Work to be completed: Could you set out all the entries below as a JSON list of strings, with one string per line? Skip blank lines and leave the pictures out.

The records:
==============================

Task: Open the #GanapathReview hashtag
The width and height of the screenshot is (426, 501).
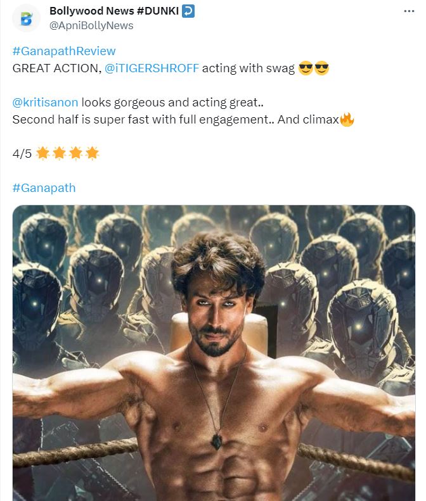Action: pos(64,51)
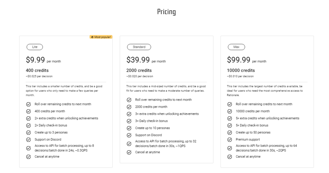Click the 2000 credits heading in Standard

(x=139, y=70)
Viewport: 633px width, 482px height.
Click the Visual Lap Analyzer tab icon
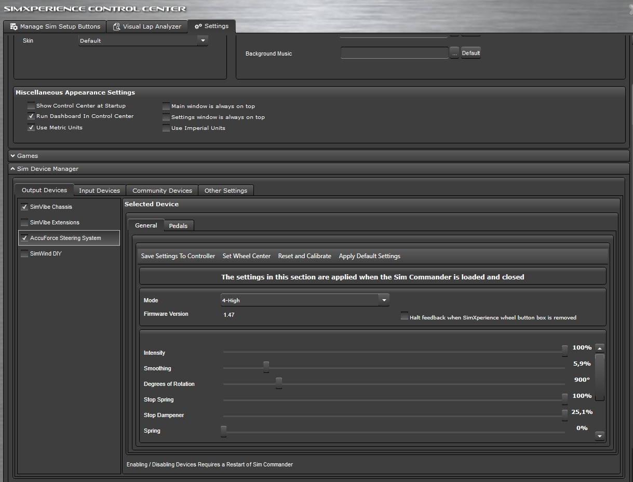coord(117,26)
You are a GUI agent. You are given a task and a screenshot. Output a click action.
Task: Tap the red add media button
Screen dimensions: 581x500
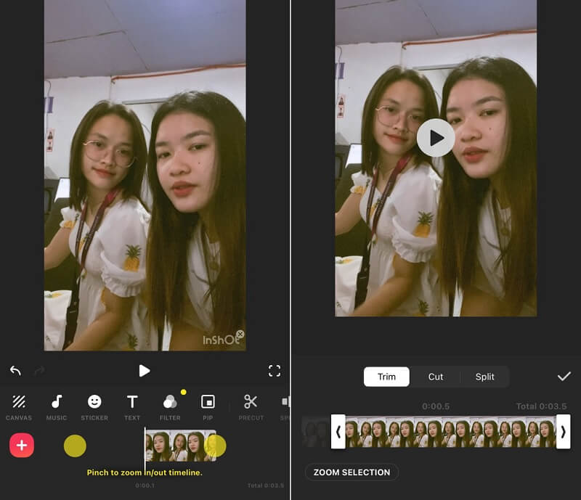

==============================

Result for this exercise:
[
  "Task: Open the #GanapathReview hashtag",
  "The width and height of the screenshot is (426, 501).",
  "Action: pos(64,51)",
  "Click the 2000 credits heading in Standard",
  "(x=139, y=70)",
  "Viewport: 633px width, 482px height.",
  "Click the Visual Lap Analyzer tab icon",
  "coord(117,26)",
  "You are a GUI agent. You are given a task and a screenshot. Output a click action.",
  "Task: Tap the red add media button",
  "Screen dimensions: 581x500"
]